__Selected text__.
════

Kiddie-tober Mom Things

You thought it was a great idea to "hide" the Halloween candy on top of the refrigerator - a place that has come to be the safe zone for confiscated toys.  Only, you found out that instead of preventing your wily two year old from eating the candy, you just encouraged her climbing skills to blossom even further.  As of the time of this post, you have removed her from the top of your fridge not once, not twice, but three times.

While you pulled five bathroom rugs from the dryer in the laundry room in a time span of 45 seconds, max, you emerged to find that your two year old had retrieved a Gogurt from the top shelf of the fridge, secured a pair of scissors from a kitchen drawer, and opened the tip without so much as a half-second's pause to ask your help in opening it.  More proof that independence is part of the genetic make-up.

════

__Supplied data__.
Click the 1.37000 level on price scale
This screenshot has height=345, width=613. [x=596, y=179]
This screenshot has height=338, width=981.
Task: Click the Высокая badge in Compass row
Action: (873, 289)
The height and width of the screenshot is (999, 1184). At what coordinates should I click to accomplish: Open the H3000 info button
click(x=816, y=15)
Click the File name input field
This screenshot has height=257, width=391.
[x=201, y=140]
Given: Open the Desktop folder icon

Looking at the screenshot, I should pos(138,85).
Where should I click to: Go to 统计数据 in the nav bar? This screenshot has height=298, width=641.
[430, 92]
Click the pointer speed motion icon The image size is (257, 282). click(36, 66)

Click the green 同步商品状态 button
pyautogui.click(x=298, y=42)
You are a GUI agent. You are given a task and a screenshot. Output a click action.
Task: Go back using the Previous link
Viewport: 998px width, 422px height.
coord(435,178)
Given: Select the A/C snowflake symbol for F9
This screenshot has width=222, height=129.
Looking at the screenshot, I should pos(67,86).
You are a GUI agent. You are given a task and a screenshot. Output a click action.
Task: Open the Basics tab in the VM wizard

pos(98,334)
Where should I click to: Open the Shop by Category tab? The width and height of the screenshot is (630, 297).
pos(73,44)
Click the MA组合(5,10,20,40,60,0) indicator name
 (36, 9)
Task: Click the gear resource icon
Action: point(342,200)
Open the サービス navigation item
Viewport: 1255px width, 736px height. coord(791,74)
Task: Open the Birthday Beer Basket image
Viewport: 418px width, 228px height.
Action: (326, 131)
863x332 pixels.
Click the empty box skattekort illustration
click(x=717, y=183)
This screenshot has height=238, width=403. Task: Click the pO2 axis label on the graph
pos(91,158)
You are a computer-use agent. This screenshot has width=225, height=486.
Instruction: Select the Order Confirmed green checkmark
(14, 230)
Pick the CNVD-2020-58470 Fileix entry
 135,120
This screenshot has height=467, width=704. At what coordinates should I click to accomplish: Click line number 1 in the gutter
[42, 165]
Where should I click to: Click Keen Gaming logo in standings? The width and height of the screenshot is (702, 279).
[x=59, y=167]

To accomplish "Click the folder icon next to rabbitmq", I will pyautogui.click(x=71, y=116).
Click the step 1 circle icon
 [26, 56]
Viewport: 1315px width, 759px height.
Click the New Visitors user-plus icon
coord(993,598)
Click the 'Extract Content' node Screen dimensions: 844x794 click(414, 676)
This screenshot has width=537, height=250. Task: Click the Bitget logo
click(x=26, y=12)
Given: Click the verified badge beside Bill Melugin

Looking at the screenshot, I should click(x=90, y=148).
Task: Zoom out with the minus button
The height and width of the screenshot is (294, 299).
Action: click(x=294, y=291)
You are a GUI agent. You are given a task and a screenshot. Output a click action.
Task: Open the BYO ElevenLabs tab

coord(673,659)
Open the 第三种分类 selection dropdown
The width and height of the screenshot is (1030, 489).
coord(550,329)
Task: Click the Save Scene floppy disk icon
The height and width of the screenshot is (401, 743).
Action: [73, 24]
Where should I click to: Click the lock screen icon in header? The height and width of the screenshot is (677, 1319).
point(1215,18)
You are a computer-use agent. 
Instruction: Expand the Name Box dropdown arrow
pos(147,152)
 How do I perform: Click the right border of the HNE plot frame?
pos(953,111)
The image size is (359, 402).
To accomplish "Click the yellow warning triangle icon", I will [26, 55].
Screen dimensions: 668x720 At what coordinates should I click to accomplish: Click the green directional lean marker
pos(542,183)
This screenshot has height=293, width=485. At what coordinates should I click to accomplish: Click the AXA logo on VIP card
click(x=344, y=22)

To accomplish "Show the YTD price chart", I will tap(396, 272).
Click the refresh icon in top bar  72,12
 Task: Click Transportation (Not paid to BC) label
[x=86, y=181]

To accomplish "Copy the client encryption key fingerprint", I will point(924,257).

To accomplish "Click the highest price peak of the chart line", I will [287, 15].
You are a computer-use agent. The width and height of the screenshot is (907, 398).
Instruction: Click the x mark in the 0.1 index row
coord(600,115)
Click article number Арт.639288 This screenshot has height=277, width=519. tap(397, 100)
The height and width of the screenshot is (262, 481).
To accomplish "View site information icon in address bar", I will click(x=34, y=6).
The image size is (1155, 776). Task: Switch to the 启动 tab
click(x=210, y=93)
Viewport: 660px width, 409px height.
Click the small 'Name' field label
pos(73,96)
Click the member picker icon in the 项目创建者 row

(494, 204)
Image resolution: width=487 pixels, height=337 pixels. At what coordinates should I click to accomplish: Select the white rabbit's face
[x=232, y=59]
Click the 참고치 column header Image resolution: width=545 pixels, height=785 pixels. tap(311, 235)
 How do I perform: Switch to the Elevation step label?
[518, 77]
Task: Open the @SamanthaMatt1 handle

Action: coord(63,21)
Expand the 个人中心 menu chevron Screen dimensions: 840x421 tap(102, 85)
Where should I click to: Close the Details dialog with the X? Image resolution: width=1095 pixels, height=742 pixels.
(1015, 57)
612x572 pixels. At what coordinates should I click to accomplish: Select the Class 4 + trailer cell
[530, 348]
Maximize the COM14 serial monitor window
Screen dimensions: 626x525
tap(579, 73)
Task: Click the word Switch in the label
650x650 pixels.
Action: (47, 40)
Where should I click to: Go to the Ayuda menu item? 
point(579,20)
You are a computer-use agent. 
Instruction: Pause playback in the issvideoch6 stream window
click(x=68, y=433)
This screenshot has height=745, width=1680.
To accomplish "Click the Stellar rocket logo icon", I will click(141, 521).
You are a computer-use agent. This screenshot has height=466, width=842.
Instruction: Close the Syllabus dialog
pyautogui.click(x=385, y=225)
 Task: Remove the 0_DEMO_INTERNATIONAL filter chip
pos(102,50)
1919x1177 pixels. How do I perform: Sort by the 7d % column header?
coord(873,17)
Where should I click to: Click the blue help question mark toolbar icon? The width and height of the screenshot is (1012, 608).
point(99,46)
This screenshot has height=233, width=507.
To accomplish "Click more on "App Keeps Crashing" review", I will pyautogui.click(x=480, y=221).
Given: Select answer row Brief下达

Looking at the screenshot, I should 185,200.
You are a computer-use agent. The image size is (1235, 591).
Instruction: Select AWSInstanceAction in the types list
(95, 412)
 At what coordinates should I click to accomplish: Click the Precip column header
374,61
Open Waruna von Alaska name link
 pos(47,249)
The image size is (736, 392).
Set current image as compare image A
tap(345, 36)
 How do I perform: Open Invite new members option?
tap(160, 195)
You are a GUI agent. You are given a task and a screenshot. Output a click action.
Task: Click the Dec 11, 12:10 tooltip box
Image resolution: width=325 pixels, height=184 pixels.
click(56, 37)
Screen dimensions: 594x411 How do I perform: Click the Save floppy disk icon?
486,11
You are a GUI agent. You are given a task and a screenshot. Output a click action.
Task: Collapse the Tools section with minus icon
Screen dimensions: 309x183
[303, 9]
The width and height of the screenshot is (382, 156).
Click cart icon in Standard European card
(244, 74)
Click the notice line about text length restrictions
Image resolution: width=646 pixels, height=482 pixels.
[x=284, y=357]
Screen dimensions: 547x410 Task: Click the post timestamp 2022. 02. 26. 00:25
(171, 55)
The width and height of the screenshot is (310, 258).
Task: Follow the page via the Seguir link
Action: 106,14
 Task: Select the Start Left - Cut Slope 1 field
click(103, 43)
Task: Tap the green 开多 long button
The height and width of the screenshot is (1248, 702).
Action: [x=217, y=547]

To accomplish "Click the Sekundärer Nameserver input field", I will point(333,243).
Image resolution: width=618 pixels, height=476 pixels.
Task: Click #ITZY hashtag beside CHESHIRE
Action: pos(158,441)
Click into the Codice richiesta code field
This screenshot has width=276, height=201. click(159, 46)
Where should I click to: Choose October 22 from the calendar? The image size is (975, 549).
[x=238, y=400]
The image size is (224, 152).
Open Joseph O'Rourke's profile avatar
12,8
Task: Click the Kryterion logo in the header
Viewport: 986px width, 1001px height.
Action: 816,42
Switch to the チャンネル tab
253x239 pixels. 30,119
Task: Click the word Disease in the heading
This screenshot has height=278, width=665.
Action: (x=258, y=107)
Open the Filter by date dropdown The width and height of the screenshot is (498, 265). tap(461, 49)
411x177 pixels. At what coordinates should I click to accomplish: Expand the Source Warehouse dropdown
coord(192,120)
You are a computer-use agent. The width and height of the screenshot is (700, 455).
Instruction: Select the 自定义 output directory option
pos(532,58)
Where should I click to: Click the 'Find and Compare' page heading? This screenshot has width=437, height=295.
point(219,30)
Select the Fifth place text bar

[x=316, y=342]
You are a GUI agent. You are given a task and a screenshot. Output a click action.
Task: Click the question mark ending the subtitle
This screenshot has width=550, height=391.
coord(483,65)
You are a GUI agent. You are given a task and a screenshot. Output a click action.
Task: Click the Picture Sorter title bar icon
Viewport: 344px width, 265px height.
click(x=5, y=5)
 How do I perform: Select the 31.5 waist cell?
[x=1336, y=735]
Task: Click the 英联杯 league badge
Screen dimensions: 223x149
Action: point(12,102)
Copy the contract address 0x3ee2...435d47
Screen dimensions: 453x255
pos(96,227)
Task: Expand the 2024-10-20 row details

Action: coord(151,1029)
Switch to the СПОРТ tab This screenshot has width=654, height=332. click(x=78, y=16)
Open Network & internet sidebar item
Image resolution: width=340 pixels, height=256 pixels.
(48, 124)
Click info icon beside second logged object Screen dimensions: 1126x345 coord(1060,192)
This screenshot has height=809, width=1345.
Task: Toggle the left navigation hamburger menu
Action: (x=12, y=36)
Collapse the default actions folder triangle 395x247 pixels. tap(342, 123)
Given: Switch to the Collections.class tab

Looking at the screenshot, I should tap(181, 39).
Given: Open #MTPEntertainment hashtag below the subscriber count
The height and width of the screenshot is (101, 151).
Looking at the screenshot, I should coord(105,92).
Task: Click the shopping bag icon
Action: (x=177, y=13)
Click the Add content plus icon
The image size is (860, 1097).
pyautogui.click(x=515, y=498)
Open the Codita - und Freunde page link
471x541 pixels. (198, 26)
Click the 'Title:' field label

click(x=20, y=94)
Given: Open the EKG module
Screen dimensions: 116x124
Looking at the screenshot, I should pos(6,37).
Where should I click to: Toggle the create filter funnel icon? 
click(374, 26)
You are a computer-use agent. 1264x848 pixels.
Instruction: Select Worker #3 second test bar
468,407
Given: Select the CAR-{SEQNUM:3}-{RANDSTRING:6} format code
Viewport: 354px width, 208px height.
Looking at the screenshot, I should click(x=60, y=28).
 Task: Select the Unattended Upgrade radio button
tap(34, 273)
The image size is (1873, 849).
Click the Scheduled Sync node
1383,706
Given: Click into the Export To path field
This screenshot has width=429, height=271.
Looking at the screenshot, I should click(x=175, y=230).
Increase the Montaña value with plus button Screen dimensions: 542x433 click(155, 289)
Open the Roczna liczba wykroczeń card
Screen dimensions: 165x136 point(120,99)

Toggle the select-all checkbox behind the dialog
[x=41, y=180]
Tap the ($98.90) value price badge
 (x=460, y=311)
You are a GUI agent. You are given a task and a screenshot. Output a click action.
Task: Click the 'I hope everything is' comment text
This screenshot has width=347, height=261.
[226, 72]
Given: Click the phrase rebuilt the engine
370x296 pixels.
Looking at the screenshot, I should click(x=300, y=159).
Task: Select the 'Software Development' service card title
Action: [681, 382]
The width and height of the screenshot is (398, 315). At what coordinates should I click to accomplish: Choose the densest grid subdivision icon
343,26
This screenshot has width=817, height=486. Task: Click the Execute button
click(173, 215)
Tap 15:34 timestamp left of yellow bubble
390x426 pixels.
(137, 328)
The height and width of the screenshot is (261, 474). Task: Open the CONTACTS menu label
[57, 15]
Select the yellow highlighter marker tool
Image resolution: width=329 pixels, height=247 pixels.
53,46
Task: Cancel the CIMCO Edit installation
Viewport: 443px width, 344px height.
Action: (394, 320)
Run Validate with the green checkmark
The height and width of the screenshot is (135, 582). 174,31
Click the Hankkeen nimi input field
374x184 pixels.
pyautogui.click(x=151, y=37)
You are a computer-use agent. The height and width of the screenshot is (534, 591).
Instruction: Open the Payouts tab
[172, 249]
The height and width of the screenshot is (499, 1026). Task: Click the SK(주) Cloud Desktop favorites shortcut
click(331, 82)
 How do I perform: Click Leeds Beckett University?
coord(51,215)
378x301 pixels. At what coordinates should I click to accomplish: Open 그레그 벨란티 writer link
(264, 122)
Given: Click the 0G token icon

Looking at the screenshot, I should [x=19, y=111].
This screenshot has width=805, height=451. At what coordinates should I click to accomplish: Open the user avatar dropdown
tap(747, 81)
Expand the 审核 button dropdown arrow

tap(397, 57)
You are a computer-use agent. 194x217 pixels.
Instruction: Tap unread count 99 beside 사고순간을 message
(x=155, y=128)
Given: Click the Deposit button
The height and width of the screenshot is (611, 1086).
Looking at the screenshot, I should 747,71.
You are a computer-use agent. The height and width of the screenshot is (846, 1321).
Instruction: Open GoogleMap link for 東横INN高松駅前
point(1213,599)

════

__Required action 1__.
In the Kiddie-tober text, how many times has the two year old been removed from the top of the fridge?
__Required action 2__.
Please list each thing the Kiddie-tober text says the two year old did while the bathroom rugs were being pulled from the dryer.

__Answer area 1__.
Three times.

__Answer area 2__.
- Retrieved a Gogurt from the top shelf of the fridge
- Secured a pair of scissors from a kitchen drawer
- Opened the tip of the Gogurt without asking for help